United States District Court, D. South Carolina

June 17, 2016

Joseph M. Brown, Plaintiff,
v.
Carolyn W. Colvin, Acting Commissioner of Social Security Administration, Defendant.

          ORDER

          Shiva V. Hodges United States Magistrate Judge

         This appeal from a denial of social security benefits is before the court for a final order pursuant to 28 U.S.C. § 636(c), Local Civ. Rule 73.01(B) (D.S.C.), and the order of the Honorable R. Bryan Harwell, United States District Judge, dated February 5, 2016, referring this matter for disposition. [ECF No. 8]. The parties consented to the undersigned United States Magistrate Judge’s disposition of this case, with any appeal directly to the Fourth Circuit Court of Appeals. [ECF No. 7].
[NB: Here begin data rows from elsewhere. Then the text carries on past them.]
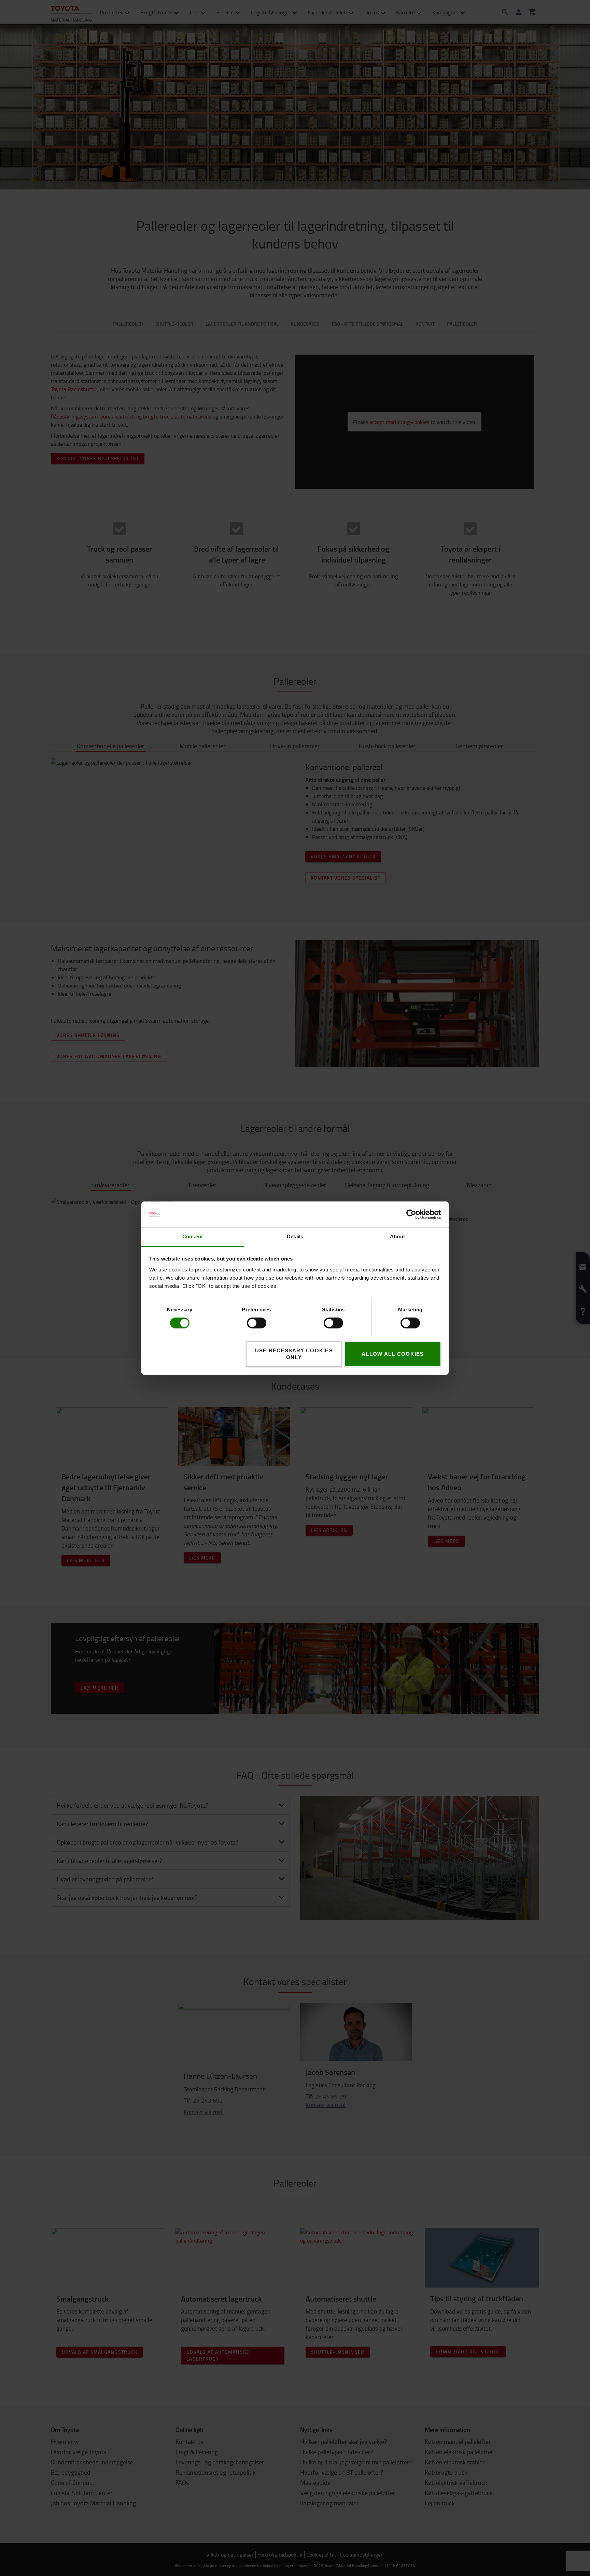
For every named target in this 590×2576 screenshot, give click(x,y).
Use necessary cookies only (294, 1354)
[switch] (246, 1323)
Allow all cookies (393, 1354)
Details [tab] (295, 1236)
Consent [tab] (192, 1236)
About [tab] (397, 1236)
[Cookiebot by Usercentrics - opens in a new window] (411, 1214)
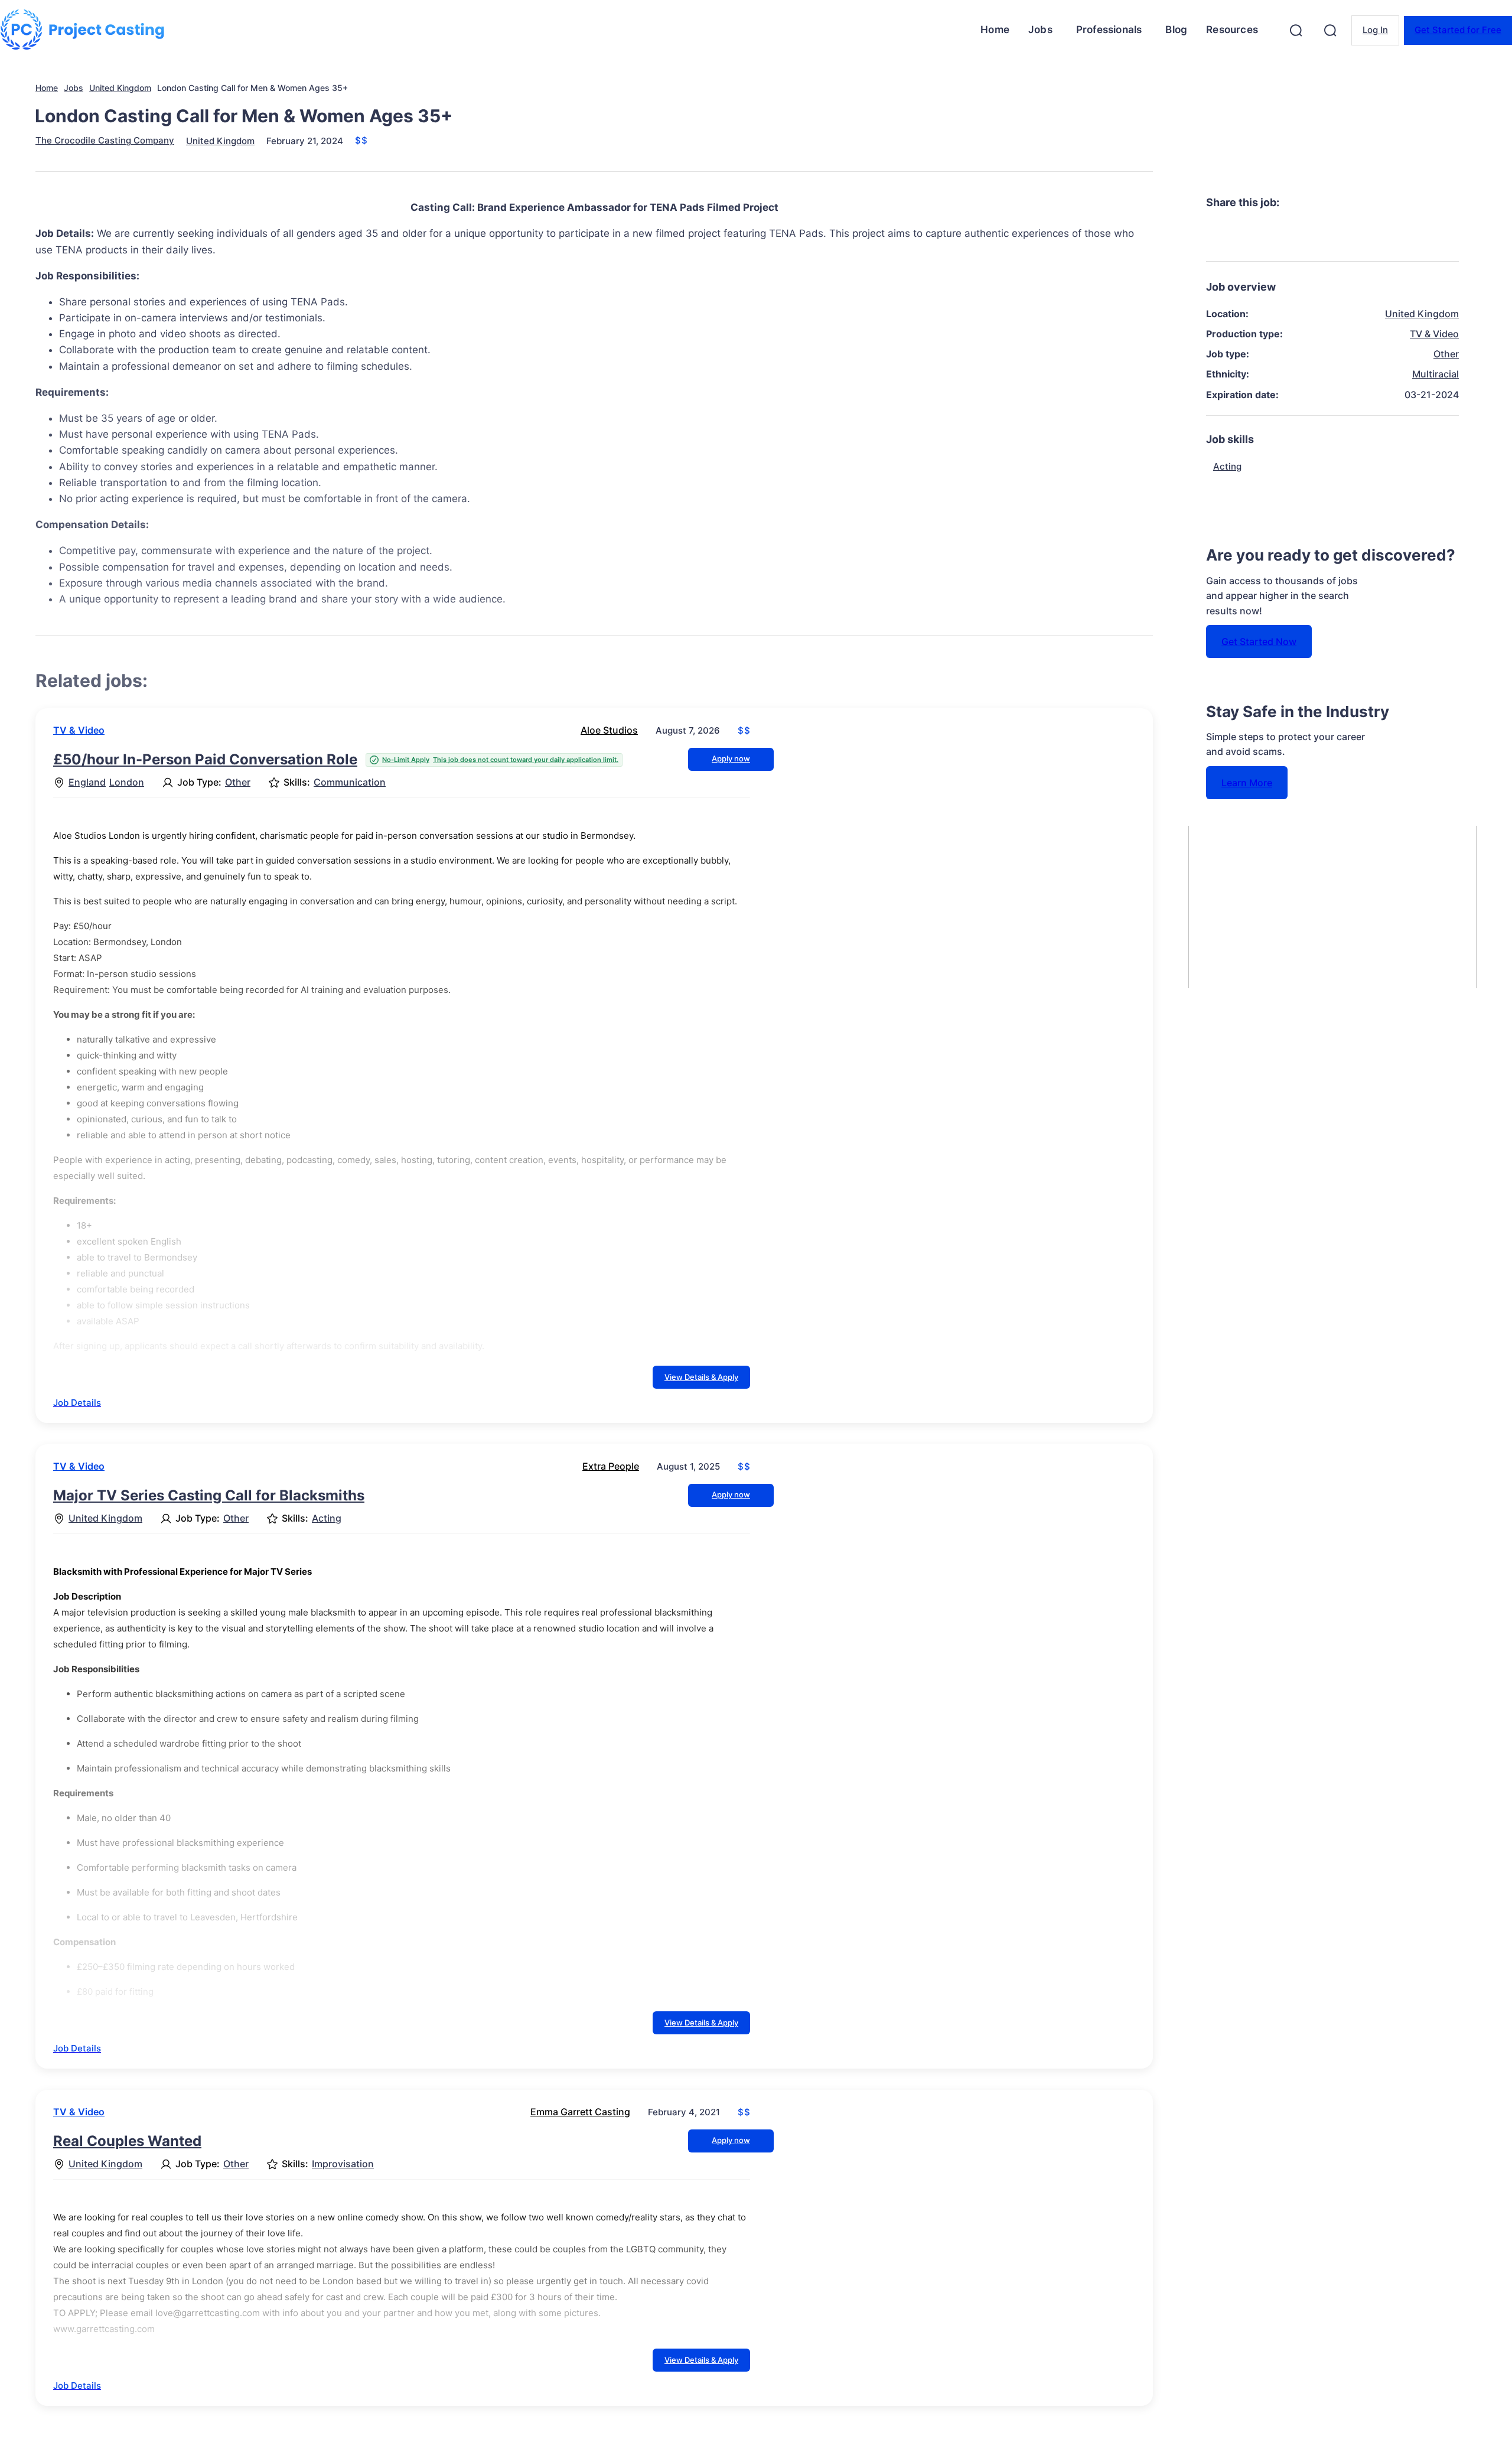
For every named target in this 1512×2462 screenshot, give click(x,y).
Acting (326, 1518)
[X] (1268, 234)
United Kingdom (120, 88)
         Plaintiff files this appeal pursuant to 42 U.S.C. § 405(g) of the Social Security Act (“the Act”) to obtain judicial review of the final decision of the Commissioner of Social Security (“Commissioner”) denying the claim for disability insurance benefits (“DIB”). The two issues before the court are whether the Commissioner’s findings of fact are supported by substantial evidence and whether she applied the proper legal standards. For the reasons that follow, the court reverses and remands the Commissioner’s decision for further proceedings as set forth herein.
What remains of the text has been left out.